RECORDS SUPPLIED:

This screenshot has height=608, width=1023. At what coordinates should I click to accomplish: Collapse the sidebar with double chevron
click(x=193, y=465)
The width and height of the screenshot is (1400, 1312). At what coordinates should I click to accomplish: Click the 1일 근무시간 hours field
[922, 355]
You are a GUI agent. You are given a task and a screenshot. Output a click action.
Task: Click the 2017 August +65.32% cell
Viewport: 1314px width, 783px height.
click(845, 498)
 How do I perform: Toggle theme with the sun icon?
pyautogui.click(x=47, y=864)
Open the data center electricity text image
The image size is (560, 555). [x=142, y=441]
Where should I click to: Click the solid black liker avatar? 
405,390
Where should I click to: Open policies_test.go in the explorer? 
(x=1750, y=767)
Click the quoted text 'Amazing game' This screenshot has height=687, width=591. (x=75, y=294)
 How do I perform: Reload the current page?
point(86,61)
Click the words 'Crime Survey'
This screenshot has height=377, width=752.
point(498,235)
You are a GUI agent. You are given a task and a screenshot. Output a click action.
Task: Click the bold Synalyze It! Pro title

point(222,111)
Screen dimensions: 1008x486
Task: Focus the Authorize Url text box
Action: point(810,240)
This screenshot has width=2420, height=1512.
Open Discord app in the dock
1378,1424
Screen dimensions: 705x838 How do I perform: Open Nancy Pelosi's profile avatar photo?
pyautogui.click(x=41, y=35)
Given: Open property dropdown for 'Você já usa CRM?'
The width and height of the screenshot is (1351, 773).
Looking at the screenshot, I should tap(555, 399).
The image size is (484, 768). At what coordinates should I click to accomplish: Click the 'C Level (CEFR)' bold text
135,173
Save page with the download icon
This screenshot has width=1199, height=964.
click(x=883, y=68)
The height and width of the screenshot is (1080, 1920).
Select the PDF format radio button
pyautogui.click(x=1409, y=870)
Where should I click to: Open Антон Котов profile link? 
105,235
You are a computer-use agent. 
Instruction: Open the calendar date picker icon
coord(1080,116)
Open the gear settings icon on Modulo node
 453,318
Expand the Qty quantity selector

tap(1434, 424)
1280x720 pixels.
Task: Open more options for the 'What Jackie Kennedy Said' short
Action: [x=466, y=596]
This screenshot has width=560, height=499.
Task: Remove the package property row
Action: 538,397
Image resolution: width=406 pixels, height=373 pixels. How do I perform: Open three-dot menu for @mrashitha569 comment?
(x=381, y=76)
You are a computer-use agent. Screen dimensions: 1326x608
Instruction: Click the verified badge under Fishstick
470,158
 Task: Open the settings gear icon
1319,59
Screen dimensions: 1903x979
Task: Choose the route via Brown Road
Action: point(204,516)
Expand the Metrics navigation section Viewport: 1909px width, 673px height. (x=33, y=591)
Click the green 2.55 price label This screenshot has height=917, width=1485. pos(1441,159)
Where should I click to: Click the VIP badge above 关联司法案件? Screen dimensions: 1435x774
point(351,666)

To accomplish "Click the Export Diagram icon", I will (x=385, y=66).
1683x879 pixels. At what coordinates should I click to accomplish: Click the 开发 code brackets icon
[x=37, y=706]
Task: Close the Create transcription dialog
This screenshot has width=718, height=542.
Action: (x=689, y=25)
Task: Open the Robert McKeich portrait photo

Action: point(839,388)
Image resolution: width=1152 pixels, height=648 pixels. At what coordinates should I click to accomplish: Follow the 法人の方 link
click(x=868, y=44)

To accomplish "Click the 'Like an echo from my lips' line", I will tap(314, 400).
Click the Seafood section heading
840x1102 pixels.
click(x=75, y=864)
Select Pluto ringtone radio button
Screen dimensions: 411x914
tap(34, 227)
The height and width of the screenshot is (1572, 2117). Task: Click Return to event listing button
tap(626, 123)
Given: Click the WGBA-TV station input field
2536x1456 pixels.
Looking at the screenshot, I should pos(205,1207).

WHAT TO DO:
Arrange every line of the records above as a Markdown table with two columns, Row and Line. Number the rows in order and leave out blank lines.

RESPONSE:
| Row | Line |
|---|---|
| 1 | This screenshot has height=608, width=1023. At what coordinates should I click to accomplish: Collapse the sidebar with double chevron |
| 2 | click(x=193, y=465) |
| 3 | The width and height of the screenshot is (1400, 1312). At what coordinates should I click to accomplish: Click the 1일 근무시간 hours field |
| 4 | [922, 355] |
| 5 | You are a GUI agent. You are given a task and a screenshot. Output a click action. |
| 6 | Task: Click the 2017 August +65.32% cell |
| 7 | Viewport: 1314px width, 783px height. |
| 8 | click(845, 498) |
| 9 |  How do I perform: Toggle theme with the sun icon? |
| 10 | pyautogui.click(x=47, y=864) |
| 11 | Open the data center electricity text image |
| 12 | The image size is (560, 555). [x=142, y=441] |
| 13 | Where should I click to: Click the solid black liker avatar?  |
| 14 | 405,390 |
| 15 | Where should I click to: Open policies_test.go in the explorer?  |
| 16 | (x=1750, y=767) |
| 17 | Click the quoted text 'Amazing game' This screenshot has height=687, width=591. (x=75, y=294) |
| 18 |  How do I perform: Reload the current page? |
| 19 | point(86,61) |
| 20 | Click the words 'Crime Survey' |
| 21 | This screenshot has height=377, width=752. |
| 22 | point(498,235) |
| 23 | You are a GUI agent. You are given a task and a screenshot. Output a click action. |
| 24 | Task: Click the bold Synalyze It! Pro title |
| 25 | point(222,111) |
| 26 | Screen dimensions: 1008x486 |
| 27 | Task: Focus the Authorize Url text box |
| 28 | Action: point(810,240) |
| 29 | This screenshot has width=2420, height=1512. |
| 30 | Open Discord app in the dock |
| 31 | 1378,1424 |
| 32 | Screen dimensions: 705x838 How do I perform: Open Nancy Pelosi's profile avatar photo? |
| 33 | pyautogui.click(x=41, y=35) |
| 34 | Given: Open property dropdown for 'Você já usa CRM?' |
| 35 | The width and height of the screenshot is (1351, 773). |
| 36 | Looking at the screenshot, I should tap(555, 399). |
| 37 | The image size is (484, 768). At what coordinates should I click to accomplish: Click the 'C Level (CEFR)' bold text |
| 38 | 135,173 |
| 39 | Save page with the download icon |
| 40 | This screenshot has width=1199, height=964. |
| 41 | click(x=883, y=68) |
| 42 | The height and width of the screenshot is (1080, 1920). |
| 43 | Select the PDF format radio button |
| 44 | pyautogui.click(x=1409, y=870) |
| 45 | Where should I click to: Open Антон Котов profile link?  |
| 46 | 105,235 |
| 47 | You are a computer-use agent.  |
| 48 | Instruction: Open the calendar date picker icon |
| 49 | coord(1080,116) |
| 50 | Open the gear settings icon on Modulo node |
| 51 |  453,318 |
| 52 | Expand the Qty quantity selector |
| 53 | tap(1434, 424) |
| 54 | 1280x720 pixels. |
| 55 | Task: Open more options for the 'What Jackie Kennedy Said' short |
| 56 | Action: [x=466, y=596] |
| 57 | This screenshot has width=560, height=499. |
| 58 | Task: Remove the package property row |
| 59 | Action: 538,397 |
| 60 | Image resolution: width=406 pixels, height=373 pixels. How do I perform: Open three-dot menu for @mrashitha569 comment? |
| 61 | (x=381, y=76) |
| 62 | You are a computer-use agent. Screen dimensions: 1326x608 |
| 63 | Instruction: Click the verified badge under Fishstick |
| 64 | 470,158 |
| 65 |  Task: Open the settings gear icon |
| 66 | 1319,59 |
| 67 | Screen dimensions: 1903x979 |
| 68 | Task: Choose the route via Brown Road |
| 69 | Action: point(204,516) |
| 70 | Expand the Metrics navigation section Viewport: 1909px width, 673px height. (x=33, y=591) |
| 71 | Click the green 2.55 price label This screenshot has height=917, width=1485. pos(1441,159) |
| 72 | Where should I click to: Click the VIP badge above 关联司法案件? Screen dimensions: 1435x774 |
| 73 | point(351,666) |
| 74 | To accomplish "Click the Export Diagram icon", I will (x=385, y=66). |
| 75 | 1683x879 pixels. At what coordinates should I click to accomplish: Click the 开发 code brackets icon |
| 76 | [x=37, y=706] |
| 77 | Task: Close the Create transcription dialog |
| 78 | This screenshot has width=718, height=542. |
| 79 | Action: (x=689, y=25) |
| 80 | Task: Open the Robert McKeich portrait photo |
| 81 | Action: point(839,388) |
| 82 | Image resolution: width=1152 pixels, height=648 pixels. At what coordinates should I click to accomplish: Follow the 法人の方 link |
| 83 | click(x=868, y=44) |
| 84 | To accomplish "Click the 'Like an echo from my lips' line", I will tap(314, 400). |
| 85 | Click the Seafood section heading |
| 86 | 840x1102 pixels. |
| 87 | click(x=75, y=864) |
| 88 | Select Pluto ringtone radio button |
| 89 | Screen dimensions: 411x914 |
| 90 | tap(34, 227) |
| 91 | The height and width of the screenshot is (1572, 2117). Task: Click Return to event listing button |
| 92 | tap(626, 123) |
| 93 | Given: Click the WGBA-TV station input field |
| 94 | 2536x1456 pixels. |
| 95 | Looking at the screenshot, I should pos(205,1207). |